__About this exercise__
Give back each entry word for word, but drop the images.

__Input data__
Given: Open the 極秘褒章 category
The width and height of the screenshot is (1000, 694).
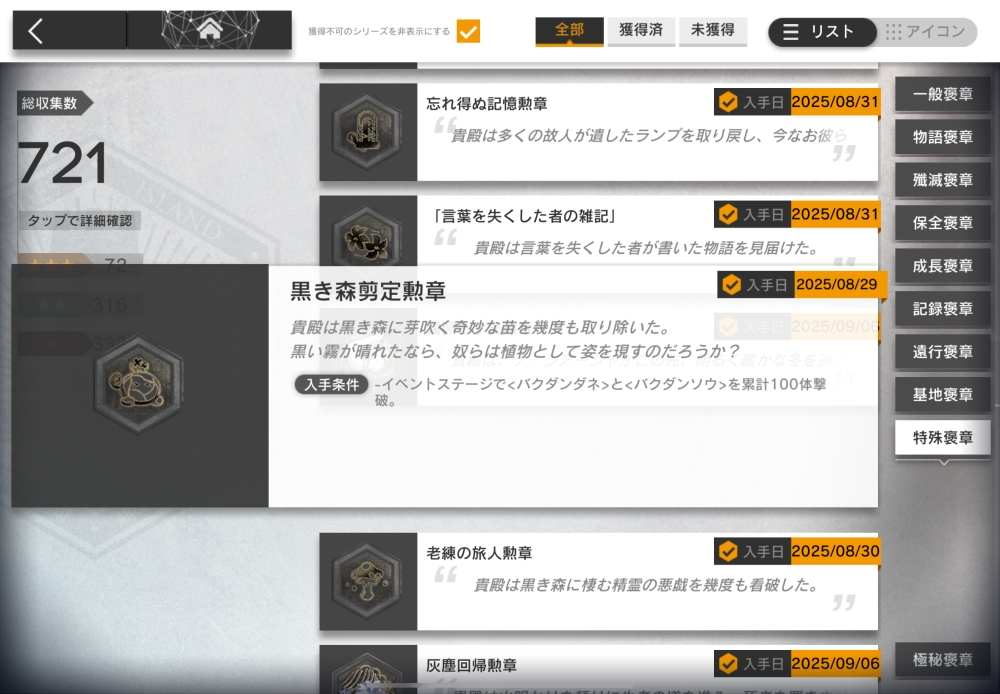Looking at the screenshot, I should point(943,660).
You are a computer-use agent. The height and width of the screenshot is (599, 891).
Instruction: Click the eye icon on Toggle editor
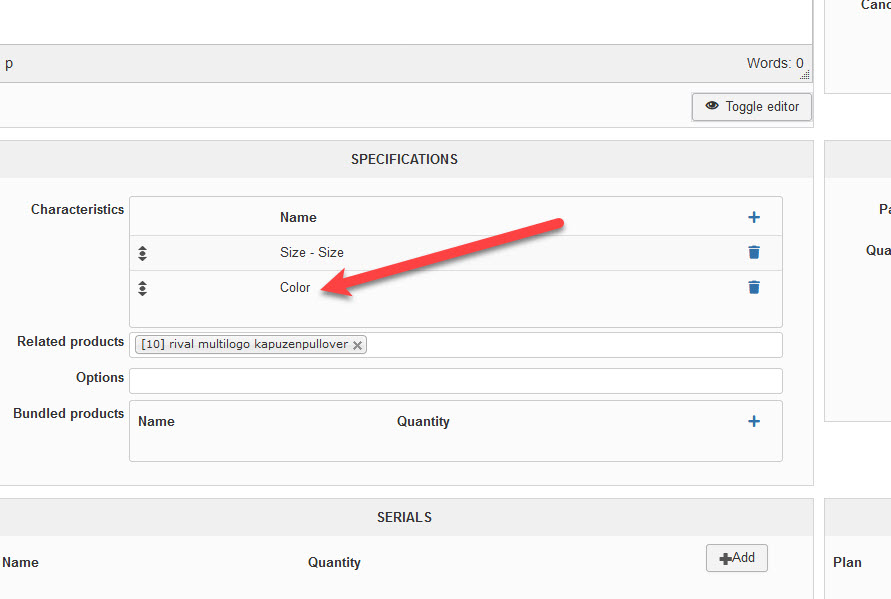(x=712, y=106)
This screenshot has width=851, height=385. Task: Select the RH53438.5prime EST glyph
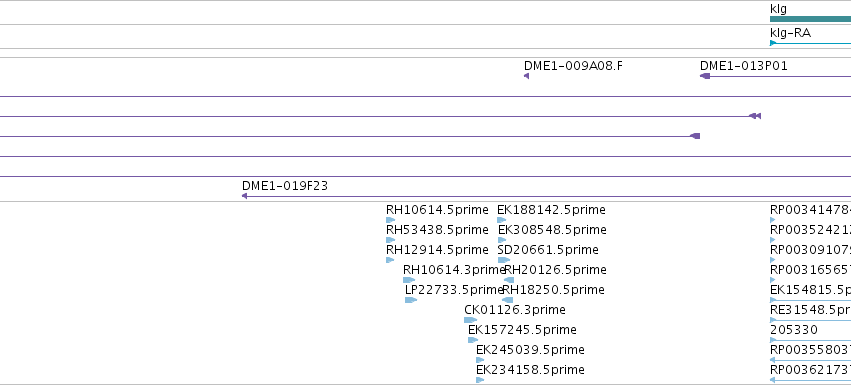pyautogui.click(x=391, y=240)
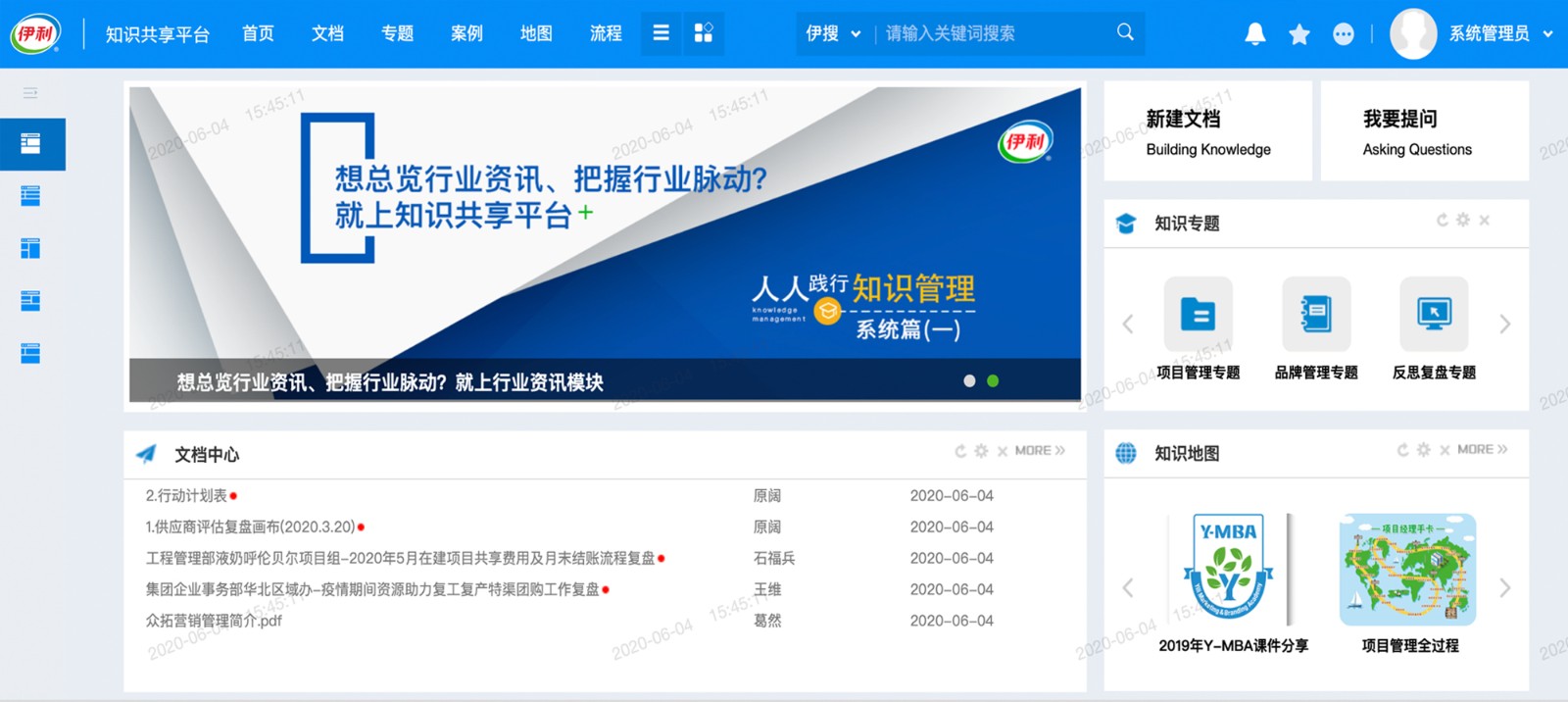1568x702 pixels.
Task: Open the 案例 menu in the navbar
Action: click(466, 33)
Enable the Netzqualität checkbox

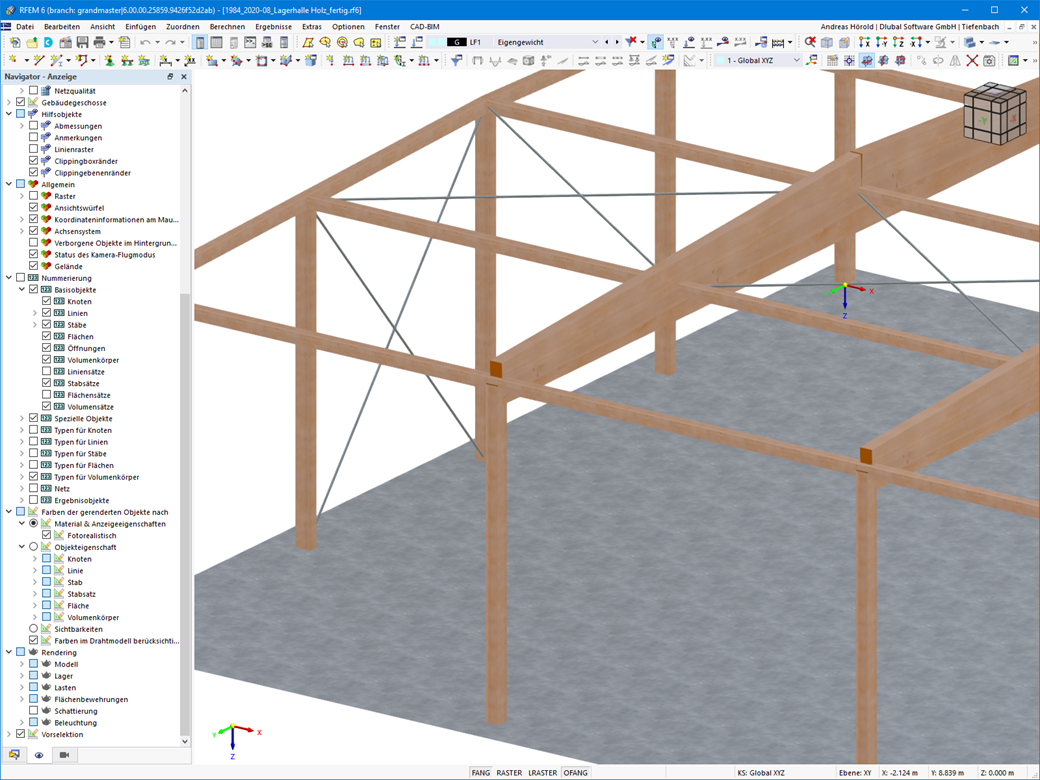pos(33,91)
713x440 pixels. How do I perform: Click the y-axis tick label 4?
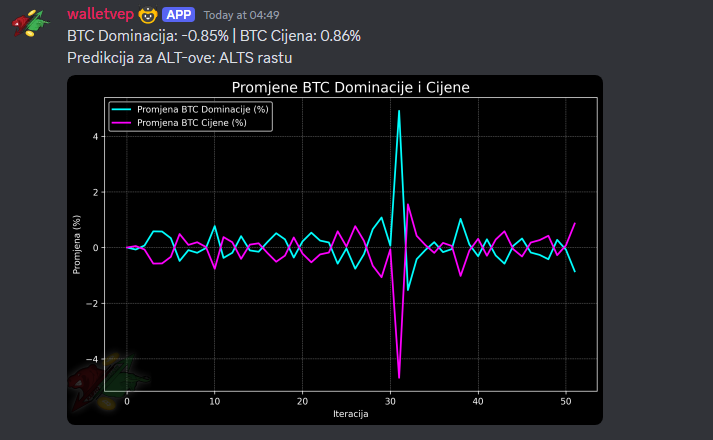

__Solution for this task__
Given: Open the 極秘褒章 category
The width and height of the screenshot is (1000, 694).
Looking at the screenshot, I should point(943,660).
You are a computer-use agent. The height and width of the screenshot is (599, 891).
Instruction: Click the eye icon on Toggle editor
(x=712, y=106)
This screenshot has width=851, height=385. Task: Select the RH53438.5prime EST glyph
pyautogui.click(x=391, y=240)
1568x702 pixels.
Task: Open the 案例 menu in the navbar
Action: click(466, 33)
Enable the Netzqualität checkbox

pos(33,91)
713x440 pixels. How do I perform: Click the y-axis tick label 4?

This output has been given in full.